Attack 3key suppression is unspecified. S (settings), M (mute), P (pause), R (restart), L (leaderboard) all have live bindings in main.js. Type a name containing “S” and the settings panel opens mid-entry. The Proposer flags this as a risk but offers no mechanism. Evidence: existing main.js key handlers.

Plus a secondary finding the Proposer never mentioned: names rendered from localStorage straight into the DOM are a stored XSS vector unless the write uses textContent instead of innerHTML.

Verdict: CHALLENGE. The idea is sound. The solution has three holes that need closing before anyone writes a spec.

The Don weighs in — one question at a time, never bundled.

Do you agree with the attack? → Agree fully.

Anything the Devil’s Advocate missed? → Nothing missed.

Want to override any part of the proposal before synthesis? → No override.

Three forced answers. No place to hide an evasive “well, sort of.”

The Synthesizer revises. Not a defense of the original - a revision that absorbs every valid hit:

Remove nameEntry from state.js entirely. The buffer becomes let nameBuffer = '' local to main.js. The state machine keeps only the 'name-entry' status string — that genuinely is game state, because it gates input routing and rendering.

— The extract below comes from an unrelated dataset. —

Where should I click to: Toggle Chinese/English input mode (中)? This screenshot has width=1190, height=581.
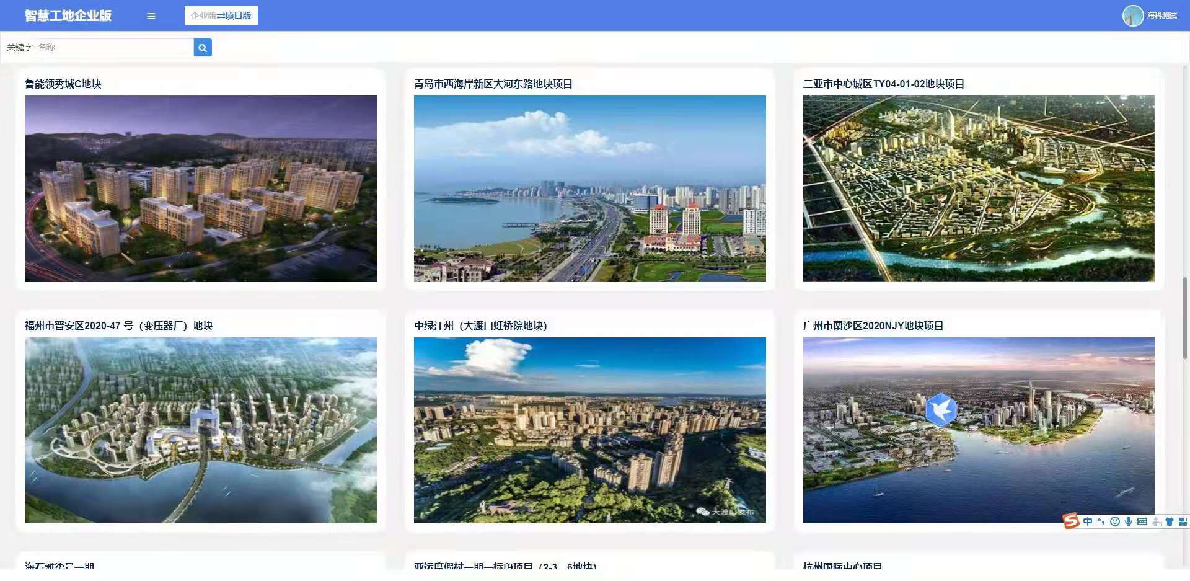pyautogui.click(x=1088, y=521)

Abandon state.events[] for orchestration. main.jstracks prevStatus across ticks; when status flips to game-over, the transition fires. No array drain, no race. The events array keeps its existing renderer/audio role untouched.

Hard early-return guard at the top of the keydown handler: while status === 'name-entry', all keys route to handleNameEntryKey() and nothing else can fire.

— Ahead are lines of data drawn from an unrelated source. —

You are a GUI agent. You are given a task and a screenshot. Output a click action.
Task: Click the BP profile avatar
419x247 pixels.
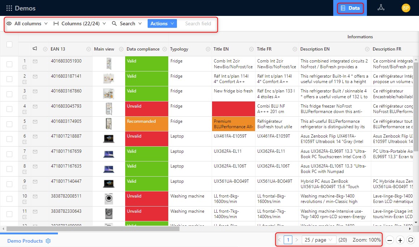coord(406,8)
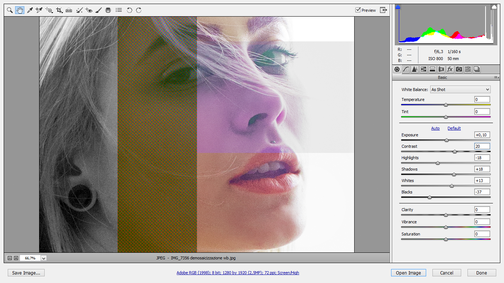Select the Crop tool

[59, 10]
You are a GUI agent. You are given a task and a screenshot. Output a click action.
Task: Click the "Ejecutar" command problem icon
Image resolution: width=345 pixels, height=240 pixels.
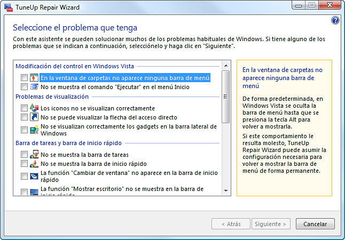pos(34,87)
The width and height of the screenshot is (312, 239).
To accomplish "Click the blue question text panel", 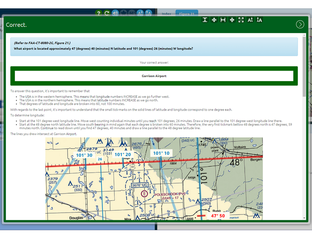I will 154,47.
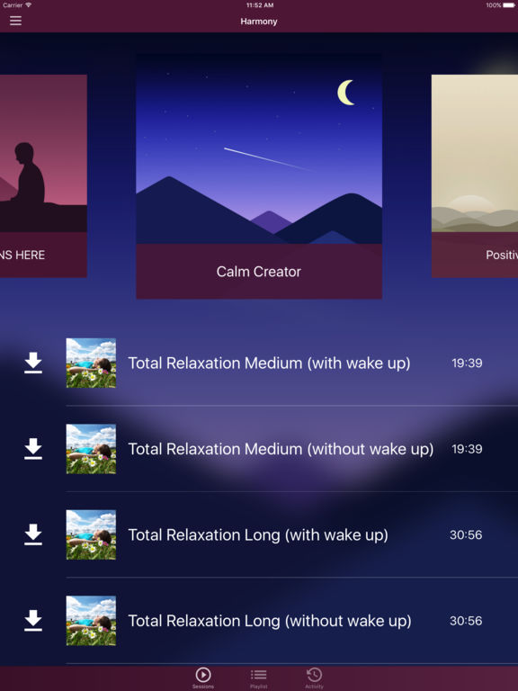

All DOM writes use textContent. XSS closed.

One round.

The “trivial” feature now has a clean separation between UI and logic state, a race condition designed out before it existed, and a security hole closed before a line of code was written. That’s the difference between we agreed and it survived attack.

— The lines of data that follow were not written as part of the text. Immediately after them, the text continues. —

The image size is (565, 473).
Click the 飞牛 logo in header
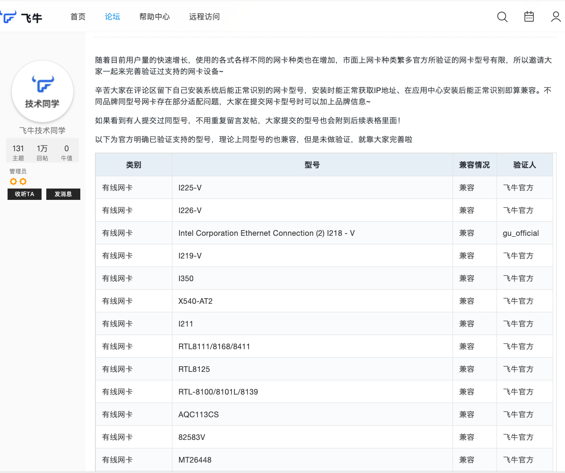pyautogui.click(x=22, y=17)
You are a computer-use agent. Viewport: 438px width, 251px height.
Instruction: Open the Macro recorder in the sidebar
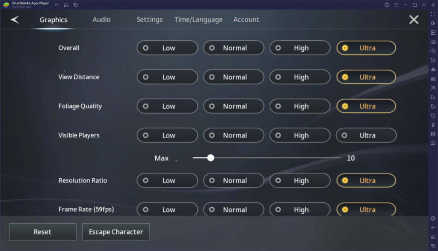433,51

This particular session ran a second round — the Devil’s Advocate came back with six more attacks (no max-length cap on the buffer, a pure-vs-DOM module split, JSON schema validation on load) — before reaching equilibrium. The full verdict, with every rejected alternative and every accepted risk, flowed straight into the Sit-Down as the basis for the Contract.

Hard rules on rounds.

Minimum 2 rounds - you can’t grill an idea in a single pass, because the first attack is always shallow. Default maximum 5 rounds - most ideas resolve here, either by surviving or by transforming into something different.

Hard ceiling 7 - the Don can extend, but not beyond, because past round 7 returns diminish sharply and you’re usually just rationalizing at that point. Early exit only after round 2, only by explicit Don call - used when convergence is genuinely fast and continuing would be theater.

Termination is not “we agreed.”

Agreement is the easiest thing in the world to manufacture between an LLM and another LLM, and between an LLM and a tired user. Termination is one of three structural conditions:

Nash Equilibrium is the canonical one. The Devil’s Advocate raises no new valid objection AND the Don has no remaining concerns. Both attacking pressures have run out of ammunition simultaneously. The idea has genuinely survived attack - not because the attack stopped, but because the attack hit nothing that wasn’t already
accounted for. This is the outcome you want.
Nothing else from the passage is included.